§ **Your task**:
Among the records that follow, find the line with "Task: Open Sobre nosotros in navigation" and the line with "Open the AMD". Set down those lines and all lines between them exactly, without adding anything.

--- Available data Enclosed Below ---

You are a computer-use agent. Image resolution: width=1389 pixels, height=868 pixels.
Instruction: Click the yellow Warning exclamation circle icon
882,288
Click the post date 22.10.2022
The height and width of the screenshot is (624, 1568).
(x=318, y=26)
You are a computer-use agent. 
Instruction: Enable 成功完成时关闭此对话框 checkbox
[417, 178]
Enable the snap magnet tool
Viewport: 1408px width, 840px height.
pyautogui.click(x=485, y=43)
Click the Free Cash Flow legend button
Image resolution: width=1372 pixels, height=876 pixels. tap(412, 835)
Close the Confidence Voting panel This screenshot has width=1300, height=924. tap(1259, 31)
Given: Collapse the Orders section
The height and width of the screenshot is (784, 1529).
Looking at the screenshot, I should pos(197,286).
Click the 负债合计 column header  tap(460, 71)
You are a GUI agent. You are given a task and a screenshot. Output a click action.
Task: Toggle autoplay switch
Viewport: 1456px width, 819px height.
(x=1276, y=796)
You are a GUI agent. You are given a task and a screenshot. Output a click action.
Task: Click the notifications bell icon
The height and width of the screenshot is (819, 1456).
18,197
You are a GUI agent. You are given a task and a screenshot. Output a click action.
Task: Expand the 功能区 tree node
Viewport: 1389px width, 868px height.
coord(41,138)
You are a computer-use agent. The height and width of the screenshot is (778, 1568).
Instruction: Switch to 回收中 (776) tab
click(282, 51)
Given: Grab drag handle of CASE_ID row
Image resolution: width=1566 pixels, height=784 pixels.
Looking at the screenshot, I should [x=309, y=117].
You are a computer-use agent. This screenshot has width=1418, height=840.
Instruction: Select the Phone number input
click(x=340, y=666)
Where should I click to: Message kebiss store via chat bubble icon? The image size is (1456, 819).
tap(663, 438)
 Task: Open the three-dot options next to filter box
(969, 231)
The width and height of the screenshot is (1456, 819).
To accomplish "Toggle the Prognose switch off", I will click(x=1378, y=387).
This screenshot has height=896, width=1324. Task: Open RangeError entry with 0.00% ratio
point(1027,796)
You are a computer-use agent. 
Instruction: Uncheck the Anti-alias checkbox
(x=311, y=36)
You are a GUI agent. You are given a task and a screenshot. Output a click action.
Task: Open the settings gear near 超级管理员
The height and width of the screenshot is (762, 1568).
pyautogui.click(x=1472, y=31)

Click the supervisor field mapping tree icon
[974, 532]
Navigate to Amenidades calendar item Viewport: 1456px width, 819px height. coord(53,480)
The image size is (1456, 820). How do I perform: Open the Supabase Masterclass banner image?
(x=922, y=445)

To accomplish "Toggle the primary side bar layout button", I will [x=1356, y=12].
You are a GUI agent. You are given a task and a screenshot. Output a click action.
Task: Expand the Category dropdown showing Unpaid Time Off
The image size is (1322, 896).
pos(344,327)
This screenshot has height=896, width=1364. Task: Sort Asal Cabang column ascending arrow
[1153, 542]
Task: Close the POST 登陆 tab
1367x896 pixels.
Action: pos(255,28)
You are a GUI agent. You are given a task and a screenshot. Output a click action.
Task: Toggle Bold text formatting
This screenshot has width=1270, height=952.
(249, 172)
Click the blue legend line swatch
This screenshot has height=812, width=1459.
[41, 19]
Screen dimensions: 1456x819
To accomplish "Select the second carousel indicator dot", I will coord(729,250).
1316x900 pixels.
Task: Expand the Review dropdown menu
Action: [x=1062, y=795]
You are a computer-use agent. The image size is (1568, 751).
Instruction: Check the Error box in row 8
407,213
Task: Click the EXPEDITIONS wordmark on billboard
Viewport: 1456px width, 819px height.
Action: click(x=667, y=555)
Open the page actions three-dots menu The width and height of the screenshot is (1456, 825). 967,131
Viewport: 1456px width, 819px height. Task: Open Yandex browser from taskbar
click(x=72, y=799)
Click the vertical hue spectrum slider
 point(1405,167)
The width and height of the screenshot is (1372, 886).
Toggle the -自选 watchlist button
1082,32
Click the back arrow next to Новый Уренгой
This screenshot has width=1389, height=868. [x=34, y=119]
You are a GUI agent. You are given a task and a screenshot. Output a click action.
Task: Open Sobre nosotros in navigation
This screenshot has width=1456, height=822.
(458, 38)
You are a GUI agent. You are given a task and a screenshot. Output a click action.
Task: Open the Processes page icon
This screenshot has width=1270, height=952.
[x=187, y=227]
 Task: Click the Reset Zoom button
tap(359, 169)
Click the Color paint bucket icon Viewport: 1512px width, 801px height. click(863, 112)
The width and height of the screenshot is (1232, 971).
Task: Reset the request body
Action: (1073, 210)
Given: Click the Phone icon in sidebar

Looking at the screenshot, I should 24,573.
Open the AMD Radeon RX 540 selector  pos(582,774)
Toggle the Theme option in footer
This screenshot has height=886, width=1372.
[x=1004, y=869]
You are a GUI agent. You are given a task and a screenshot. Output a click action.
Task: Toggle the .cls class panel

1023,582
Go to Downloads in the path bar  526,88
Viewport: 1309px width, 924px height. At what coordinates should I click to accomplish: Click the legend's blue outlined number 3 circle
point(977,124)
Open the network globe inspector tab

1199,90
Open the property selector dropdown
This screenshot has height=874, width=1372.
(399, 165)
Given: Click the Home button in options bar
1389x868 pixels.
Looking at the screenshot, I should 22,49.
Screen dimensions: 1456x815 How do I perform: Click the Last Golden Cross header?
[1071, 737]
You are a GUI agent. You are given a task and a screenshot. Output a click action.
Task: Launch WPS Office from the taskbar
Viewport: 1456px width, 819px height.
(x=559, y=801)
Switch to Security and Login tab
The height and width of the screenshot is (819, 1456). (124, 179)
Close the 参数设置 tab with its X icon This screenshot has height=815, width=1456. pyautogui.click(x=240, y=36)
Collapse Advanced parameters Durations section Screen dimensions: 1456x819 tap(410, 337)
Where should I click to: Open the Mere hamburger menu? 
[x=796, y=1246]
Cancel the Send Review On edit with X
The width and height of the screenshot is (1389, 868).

--- End of Enclosed Available data ---

§ **Final answer**:
Task: Open Sobre nosotros in navigation
This screenshot has width=1456, height=822.
(458, 38)
You are a GUI agent. You are given a task and a screenshot. Output a click action.
Task: Open the Processes page icon
This screenshot has width=1270, height=952.
[x=187, y=227]
 Task: Click the Reset Zoom button
tap(359, 169)
Click the Color paint bucket icon Viewport: 1512px width, 801px height. click(863, 112)
The width and height of the screenshot is (1232, 971).
Task: Reset the request body
Action: (1073, 210)
Given: Click the Phone icon in sidebar

Looking at the screenshot, I should 24,573.
Open the AMD Radeon RX 540 selector  pos(582,774)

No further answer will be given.